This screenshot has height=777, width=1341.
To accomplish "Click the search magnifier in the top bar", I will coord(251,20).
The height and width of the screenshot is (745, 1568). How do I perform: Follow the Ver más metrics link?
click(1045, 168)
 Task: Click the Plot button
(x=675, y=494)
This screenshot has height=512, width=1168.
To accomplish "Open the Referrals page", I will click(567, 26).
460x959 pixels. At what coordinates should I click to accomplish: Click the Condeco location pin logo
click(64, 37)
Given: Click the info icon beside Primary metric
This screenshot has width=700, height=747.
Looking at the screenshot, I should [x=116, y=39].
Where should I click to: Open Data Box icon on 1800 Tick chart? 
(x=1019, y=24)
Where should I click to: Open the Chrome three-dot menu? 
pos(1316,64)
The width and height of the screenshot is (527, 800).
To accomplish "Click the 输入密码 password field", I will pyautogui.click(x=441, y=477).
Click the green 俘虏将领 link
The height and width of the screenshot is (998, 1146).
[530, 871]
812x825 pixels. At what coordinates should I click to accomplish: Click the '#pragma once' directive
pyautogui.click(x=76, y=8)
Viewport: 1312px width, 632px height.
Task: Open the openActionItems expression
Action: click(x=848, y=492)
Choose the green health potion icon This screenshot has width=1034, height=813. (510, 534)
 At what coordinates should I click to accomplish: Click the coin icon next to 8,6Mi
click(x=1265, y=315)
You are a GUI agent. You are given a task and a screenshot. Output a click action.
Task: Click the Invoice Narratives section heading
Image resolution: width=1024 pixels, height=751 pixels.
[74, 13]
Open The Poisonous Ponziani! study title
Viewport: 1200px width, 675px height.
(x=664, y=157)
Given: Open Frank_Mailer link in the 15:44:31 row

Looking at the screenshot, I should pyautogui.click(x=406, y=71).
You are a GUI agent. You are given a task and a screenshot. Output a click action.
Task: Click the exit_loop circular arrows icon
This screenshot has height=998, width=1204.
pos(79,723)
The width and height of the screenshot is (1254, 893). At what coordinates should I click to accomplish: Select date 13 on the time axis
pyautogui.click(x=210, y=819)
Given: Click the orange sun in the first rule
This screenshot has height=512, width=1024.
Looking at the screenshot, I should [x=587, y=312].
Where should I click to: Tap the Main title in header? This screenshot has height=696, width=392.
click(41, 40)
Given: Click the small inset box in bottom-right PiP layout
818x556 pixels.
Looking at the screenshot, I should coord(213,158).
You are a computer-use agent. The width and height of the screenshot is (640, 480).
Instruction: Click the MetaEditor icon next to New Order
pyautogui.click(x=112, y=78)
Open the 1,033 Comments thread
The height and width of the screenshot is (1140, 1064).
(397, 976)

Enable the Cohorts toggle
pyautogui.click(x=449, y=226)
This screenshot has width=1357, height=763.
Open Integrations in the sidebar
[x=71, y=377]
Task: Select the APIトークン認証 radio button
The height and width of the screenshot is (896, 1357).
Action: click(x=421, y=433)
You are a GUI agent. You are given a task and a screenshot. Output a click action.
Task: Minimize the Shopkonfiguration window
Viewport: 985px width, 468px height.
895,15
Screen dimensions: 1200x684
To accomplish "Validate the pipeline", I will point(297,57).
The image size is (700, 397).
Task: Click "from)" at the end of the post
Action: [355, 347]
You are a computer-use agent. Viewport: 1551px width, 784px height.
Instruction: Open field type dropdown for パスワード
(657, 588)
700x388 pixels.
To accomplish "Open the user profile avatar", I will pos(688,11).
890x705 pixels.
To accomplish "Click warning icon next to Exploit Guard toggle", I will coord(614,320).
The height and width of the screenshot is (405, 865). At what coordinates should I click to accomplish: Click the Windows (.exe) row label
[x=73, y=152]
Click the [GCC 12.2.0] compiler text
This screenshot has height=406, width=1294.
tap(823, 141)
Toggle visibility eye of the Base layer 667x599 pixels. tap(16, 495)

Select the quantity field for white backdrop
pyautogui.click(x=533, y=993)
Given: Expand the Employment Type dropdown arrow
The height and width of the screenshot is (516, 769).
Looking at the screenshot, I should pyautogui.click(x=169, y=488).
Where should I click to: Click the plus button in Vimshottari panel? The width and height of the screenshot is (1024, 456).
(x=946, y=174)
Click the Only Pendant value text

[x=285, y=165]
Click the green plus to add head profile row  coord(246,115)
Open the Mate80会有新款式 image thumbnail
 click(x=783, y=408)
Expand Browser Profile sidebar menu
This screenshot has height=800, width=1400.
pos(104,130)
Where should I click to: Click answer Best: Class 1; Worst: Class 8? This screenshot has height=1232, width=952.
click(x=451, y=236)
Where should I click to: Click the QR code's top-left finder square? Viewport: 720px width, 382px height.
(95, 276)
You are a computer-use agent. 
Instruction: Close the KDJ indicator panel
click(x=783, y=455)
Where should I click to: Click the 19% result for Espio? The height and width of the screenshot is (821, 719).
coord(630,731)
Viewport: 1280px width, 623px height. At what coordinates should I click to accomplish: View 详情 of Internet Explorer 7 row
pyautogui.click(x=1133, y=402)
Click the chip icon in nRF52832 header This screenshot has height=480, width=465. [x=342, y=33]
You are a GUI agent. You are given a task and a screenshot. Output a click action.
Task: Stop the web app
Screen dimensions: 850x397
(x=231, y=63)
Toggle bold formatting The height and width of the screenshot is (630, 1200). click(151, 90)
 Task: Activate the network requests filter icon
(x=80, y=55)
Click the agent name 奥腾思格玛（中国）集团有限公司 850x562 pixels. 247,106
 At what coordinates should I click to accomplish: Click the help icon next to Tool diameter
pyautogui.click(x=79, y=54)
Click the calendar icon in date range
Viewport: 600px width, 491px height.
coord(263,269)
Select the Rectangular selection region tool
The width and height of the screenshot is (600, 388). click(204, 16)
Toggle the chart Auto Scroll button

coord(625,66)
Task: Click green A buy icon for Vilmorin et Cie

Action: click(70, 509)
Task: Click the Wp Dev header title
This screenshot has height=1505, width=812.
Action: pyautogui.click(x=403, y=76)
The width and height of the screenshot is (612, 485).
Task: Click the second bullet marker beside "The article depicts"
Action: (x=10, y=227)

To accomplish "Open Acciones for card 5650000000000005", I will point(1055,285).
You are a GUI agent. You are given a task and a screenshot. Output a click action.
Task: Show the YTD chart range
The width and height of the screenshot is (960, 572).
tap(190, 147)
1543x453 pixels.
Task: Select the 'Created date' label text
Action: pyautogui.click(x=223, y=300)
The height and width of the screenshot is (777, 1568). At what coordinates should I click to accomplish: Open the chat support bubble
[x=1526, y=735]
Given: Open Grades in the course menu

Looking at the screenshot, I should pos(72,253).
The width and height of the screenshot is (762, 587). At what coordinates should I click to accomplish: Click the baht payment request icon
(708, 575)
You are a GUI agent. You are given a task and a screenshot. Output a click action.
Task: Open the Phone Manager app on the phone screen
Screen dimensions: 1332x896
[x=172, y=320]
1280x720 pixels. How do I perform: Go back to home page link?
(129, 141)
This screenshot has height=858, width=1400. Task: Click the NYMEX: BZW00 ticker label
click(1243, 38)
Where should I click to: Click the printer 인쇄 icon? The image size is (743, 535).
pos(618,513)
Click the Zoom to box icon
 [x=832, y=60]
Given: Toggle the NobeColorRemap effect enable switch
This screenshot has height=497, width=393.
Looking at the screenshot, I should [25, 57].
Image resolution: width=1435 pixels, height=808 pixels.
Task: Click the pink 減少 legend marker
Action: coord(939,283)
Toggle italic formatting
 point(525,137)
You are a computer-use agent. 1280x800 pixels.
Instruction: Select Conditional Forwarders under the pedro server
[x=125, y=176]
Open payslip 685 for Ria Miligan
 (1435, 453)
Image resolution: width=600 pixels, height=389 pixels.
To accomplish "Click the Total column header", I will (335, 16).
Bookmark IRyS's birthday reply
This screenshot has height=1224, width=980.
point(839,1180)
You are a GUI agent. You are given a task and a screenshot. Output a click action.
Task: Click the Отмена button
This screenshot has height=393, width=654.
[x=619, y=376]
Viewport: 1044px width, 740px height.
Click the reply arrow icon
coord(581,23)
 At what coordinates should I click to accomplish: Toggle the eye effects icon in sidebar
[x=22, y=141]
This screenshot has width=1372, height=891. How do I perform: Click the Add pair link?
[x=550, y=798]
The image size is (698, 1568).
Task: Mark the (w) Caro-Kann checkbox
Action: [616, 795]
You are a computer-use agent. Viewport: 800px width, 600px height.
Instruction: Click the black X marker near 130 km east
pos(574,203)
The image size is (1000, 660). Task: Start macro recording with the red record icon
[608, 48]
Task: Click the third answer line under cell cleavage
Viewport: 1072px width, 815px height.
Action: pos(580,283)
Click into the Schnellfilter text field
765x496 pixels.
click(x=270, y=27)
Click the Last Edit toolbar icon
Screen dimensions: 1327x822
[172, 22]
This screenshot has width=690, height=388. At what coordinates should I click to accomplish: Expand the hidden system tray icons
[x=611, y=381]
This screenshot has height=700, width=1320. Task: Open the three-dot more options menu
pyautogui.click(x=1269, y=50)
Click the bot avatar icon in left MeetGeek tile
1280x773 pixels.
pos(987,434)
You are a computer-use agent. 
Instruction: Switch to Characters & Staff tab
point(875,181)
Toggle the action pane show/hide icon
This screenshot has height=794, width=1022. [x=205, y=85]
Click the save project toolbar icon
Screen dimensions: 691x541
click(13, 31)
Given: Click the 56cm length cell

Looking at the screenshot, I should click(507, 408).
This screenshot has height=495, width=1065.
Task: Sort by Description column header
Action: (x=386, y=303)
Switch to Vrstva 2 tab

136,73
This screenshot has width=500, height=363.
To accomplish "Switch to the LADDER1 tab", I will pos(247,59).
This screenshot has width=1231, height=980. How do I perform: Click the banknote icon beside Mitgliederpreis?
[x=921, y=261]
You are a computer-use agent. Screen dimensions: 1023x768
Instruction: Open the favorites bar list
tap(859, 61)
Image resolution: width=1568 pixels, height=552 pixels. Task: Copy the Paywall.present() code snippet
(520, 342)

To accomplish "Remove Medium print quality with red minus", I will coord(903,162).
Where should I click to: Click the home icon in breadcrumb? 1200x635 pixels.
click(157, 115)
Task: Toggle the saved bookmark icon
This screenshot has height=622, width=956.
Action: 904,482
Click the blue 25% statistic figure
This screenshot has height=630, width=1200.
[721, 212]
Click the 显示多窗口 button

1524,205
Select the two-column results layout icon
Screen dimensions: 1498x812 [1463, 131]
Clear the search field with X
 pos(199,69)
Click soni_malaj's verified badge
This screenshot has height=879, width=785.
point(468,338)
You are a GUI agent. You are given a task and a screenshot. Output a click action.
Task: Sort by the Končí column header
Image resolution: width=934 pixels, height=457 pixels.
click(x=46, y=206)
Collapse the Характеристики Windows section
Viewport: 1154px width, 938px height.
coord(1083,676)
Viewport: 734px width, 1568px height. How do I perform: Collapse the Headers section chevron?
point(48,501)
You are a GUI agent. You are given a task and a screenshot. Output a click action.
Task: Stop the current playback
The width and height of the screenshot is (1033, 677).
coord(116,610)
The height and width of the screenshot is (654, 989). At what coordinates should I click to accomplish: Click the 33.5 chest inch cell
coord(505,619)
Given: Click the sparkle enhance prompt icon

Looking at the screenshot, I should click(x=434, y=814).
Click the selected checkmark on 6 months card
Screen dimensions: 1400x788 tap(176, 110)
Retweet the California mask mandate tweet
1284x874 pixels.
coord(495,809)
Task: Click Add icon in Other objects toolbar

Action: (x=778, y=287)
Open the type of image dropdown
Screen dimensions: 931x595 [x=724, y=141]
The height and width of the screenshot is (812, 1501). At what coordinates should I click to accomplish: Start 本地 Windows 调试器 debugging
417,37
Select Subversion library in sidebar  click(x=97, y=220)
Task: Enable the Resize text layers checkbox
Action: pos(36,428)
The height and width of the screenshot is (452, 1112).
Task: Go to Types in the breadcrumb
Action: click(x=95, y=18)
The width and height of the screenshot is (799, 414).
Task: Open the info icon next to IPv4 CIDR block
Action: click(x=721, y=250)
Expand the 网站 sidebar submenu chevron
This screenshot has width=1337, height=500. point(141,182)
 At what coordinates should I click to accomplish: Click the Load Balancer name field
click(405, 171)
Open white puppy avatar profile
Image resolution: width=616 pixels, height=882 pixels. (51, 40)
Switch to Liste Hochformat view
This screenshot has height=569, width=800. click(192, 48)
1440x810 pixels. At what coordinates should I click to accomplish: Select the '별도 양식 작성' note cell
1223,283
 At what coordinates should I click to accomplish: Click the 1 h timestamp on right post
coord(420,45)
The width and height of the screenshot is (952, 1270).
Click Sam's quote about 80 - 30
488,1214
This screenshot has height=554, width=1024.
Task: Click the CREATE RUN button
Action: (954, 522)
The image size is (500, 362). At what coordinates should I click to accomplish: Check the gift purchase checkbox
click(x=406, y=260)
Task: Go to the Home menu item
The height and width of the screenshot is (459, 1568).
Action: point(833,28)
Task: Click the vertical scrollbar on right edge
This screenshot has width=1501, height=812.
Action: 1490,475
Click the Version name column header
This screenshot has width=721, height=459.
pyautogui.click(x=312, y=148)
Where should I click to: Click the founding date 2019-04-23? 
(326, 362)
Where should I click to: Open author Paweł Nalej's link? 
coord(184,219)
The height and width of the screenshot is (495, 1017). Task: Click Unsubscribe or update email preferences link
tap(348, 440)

# # #

== Exercise aim ==
Above are the lines; repeat exactly the ones from the line containing "This screenshot has height=858, width=1400." down to the line containing "Given: Toggle the", both inclusive.

== Task solution ==
This screenshot has height=858, width=1400. Task: Click the NYMEX: BZW00 ticker label
click(1243, 38)
Where should I click to: Click the printer 인쇄 icon? The image size is (743, 535).
pos(618,513)
Click the Zoom to box icon
 [x=832, y=60]
Given: Toggle the NobeColorRemap effect enable switch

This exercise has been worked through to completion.